▶ [What is being asked]: Of all the lines below, return only those starting with the line holding "Select Chart Of Accounts menu item" and going on through the line holding "Task: Open the Autodesk", exactly as written.

<<<<

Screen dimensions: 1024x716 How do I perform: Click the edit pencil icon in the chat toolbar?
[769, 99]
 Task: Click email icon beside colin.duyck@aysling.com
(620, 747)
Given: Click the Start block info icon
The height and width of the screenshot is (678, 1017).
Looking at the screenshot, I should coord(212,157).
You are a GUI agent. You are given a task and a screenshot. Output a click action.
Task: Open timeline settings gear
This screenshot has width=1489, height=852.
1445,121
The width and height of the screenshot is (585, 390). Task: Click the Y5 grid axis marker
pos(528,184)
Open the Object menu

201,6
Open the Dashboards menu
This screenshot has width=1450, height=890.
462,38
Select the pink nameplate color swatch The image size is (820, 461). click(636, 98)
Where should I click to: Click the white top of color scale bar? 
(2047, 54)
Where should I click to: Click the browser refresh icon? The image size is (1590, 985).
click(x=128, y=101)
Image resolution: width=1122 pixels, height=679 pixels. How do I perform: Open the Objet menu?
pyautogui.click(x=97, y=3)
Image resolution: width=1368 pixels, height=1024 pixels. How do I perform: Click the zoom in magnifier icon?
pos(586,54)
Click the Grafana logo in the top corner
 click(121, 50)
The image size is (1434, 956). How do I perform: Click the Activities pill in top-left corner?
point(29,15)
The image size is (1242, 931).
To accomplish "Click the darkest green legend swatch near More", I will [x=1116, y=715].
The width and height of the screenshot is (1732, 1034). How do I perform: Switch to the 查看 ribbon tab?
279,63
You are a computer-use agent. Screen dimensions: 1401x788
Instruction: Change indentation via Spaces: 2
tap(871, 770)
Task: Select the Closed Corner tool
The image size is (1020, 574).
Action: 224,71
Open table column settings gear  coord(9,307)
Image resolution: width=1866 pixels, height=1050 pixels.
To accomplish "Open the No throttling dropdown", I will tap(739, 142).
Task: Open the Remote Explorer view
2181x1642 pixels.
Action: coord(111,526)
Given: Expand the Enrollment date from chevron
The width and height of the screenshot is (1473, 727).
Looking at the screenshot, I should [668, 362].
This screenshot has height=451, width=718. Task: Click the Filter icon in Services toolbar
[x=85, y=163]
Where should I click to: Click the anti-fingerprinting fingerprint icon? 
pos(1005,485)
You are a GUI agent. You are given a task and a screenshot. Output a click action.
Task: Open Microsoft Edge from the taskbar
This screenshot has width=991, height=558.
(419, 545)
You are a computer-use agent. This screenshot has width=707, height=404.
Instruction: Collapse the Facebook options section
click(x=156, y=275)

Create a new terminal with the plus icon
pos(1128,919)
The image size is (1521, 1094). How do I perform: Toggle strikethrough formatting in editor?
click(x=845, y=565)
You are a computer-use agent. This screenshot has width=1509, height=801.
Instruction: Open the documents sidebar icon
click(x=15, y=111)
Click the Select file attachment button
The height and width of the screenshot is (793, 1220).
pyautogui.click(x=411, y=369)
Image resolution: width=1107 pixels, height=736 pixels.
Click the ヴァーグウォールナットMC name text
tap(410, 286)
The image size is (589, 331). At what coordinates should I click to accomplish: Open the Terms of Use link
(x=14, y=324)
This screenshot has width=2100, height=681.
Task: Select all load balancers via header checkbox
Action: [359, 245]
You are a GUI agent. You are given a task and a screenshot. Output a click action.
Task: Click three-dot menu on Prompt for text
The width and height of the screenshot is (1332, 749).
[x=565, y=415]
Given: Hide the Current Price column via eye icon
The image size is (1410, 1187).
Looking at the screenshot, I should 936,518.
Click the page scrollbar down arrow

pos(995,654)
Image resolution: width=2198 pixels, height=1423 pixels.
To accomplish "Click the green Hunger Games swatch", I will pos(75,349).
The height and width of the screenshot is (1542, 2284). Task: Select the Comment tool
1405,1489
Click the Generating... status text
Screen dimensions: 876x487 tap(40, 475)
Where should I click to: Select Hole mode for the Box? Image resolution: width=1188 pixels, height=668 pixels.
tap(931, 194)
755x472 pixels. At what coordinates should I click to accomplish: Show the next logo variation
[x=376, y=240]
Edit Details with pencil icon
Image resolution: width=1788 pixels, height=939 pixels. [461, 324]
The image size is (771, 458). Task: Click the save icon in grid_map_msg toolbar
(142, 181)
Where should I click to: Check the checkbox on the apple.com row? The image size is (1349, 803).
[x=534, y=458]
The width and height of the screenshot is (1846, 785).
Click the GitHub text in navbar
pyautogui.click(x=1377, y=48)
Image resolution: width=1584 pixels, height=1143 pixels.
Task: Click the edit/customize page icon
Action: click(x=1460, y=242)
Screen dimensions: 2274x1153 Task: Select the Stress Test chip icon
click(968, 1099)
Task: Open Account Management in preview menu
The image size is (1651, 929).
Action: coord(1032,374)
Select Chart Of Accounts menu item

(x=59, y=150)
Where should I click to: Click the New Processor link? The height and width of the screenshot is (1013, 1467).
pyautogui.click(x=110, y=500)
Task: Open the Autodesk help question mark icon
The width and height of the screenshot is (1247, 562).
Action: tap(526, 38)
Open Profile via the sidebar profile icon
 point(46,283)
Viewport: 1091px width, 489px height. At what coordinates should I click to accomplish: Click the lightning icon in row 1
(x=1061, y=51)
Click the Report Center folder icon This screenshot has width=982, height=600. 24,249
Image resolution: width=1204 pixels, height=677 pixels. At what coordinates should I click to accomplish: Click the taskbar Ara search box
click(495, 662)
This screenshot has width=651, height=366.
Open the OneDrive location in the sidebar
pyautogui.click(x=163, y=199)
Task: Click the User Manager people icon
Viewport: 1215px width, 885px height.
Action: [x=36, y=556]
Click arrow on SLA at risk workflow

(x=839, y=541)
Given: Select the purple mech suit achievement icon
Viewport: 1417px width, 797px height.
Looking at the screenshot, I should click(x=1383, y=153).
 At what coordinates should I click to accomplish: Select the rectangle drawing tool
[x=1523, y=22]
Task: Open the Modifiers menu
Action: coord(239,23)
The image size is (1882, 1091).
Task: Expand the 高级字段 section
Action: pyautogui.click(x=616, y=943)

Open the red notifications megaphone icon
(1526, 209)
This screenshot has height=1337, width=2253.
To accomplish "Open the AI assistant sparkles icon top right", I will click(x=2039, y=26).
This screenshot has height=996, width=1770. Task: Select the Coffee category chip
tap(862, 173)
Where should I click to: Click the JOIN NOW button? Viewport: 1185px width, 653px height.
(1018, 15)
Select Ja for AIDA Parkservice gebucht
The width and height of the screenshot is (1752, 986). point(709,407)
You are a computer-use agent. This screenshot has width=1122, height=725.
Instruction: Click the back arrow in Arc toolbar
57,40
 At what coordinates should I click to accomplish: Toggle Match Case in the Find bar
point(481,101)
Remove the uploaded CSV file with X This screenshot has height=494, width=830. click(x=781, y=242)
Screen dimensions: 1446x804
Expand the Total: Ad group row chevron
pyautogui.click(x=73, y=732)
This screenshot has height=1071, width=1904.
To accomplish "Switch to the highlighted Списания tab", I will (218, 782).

>>>>

▶ [Written response]:
Select Chart Of Accounts menu item

(x=59, y=150)
Where should I click to: Click the New Processor link? The height and width of the screenshot is (1013, 1467).
pyautogui.click(x=110, y=500)
Task: Open the Autodesk help question mark icon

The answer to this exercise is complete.